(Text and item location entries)
^^^^^^^^

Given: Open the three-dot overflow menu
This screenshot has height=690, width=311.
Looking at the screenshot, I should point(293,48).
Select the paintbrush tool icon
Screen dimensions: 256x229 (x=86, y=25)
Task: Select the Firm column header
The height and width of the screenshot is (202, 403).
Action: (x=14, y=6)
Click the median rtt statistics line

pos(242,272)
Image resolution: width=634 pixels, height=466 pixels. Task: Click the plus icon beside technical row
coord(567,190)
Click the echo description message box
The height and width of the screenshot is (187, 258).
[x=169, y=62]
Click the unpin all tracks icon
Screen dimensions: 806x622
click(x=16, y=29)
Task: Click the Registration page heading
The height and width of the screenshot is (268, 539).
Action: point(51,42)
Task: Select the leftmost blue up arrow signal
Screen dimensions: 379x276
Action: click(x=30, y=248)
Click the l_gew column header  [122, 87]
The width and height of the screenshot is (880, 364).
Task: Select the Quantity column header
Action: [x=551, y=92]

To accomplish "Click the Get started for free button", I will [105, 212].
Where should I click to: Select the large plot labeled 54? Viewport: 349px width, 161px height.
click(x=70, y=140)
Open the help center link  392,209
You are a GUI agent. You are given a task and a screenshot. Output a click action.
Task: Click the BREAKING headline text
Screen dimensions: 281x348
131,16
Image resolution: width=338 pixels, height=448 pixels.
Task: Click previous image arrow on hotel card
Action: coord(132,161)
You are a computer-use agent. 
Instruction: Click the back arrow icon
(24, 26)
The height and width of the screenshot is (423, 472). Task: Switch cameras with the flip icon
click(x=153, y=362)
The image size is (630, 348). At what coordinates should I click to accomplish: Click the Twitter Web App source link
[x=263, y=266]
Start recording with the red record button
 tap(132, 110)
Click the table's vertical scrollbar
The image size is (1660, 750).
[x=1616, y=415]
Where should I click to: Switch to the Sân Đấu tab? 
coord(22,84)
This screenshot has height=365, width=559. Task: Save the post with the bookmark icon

^^^^^^^^

Written exercise:
Please update the data above so that "paintbrush tool" reads "brush tool" everywhere it occurs, leaving everything else unchanged.

Answer:
Given: Open the three-dot overflow menu
This screenshot has height=690, width=311.
Looking at the screenshot, I should point(293,48).
Select the brush tool icon
Screen dimensions: 256x229 (x=86, y=25)
Task: Select the Firm column header
The height and width of the screenshot is (202, 403).
Action: (x=14, y=6)
Click the median rtt statistics line

pos(242,272)
Image resolution: width=634 pixels, height=466 pixels. Task: Click the plus icon beside technical row
coord(567,190)
Click the echo description message box
The height and width of the screenshot is (187, 258).
[x=169, y=62]
Click the unpin all tracks icon
Screen dimensions: 806x622
click(x=16, y=29)
Task: Click the Registration page heading
The height and width of the screenshot is (268, 539).
Action: point(51,42)
Task: Select the leftmost blue up arrow signal
Screen dimensions: 379x276
Action: click(x=30, y=248)
Click the l_gew column header  [122, 87]
The width and height of the screenshot is (880, 364).
Task: Select the Quantity column header
Action: [x=551, y=92]

To accomplish "Click the Get started for free button", I will [105, 212].
Where should I click to: Select the large plot labeled 54? Viewport: 349px width, 161px height.
click(x=70, y=140)
Open the help center link  392,209
You are a GUI agent. You are given a task and a screenshot. Output a click action.
Task: Click the BREAKING headline text
Screen dimensions: 281x348
131,16
Image resolution: width=338 pixels, height=448 pixels.
Task: Click previous image arrow on hotel card
Action: coord(132,161)
You are a computer-use agent. 
Instruction: Click the back arrow icon
(24, 26)
The height and width of the screenshot is (423, 472). Task: Switch cameras with the flip icon
click(x=153, y=362)
The image size is (630, 348). At what coordinates should I click to accomplish: Click the Twitter Web App source link
[x=263, y=266]
Start recording with the red record button
 tap(132, 110)
Click the table's vertical scrollbar
The image size is (1660, 750).
[x=1616, y=415]
Where should I click to: Switch to the Sân Đấu tab? 
coord(22,84)
This screenshot has height=365, width=559. Task: Save the post with the bookmark icon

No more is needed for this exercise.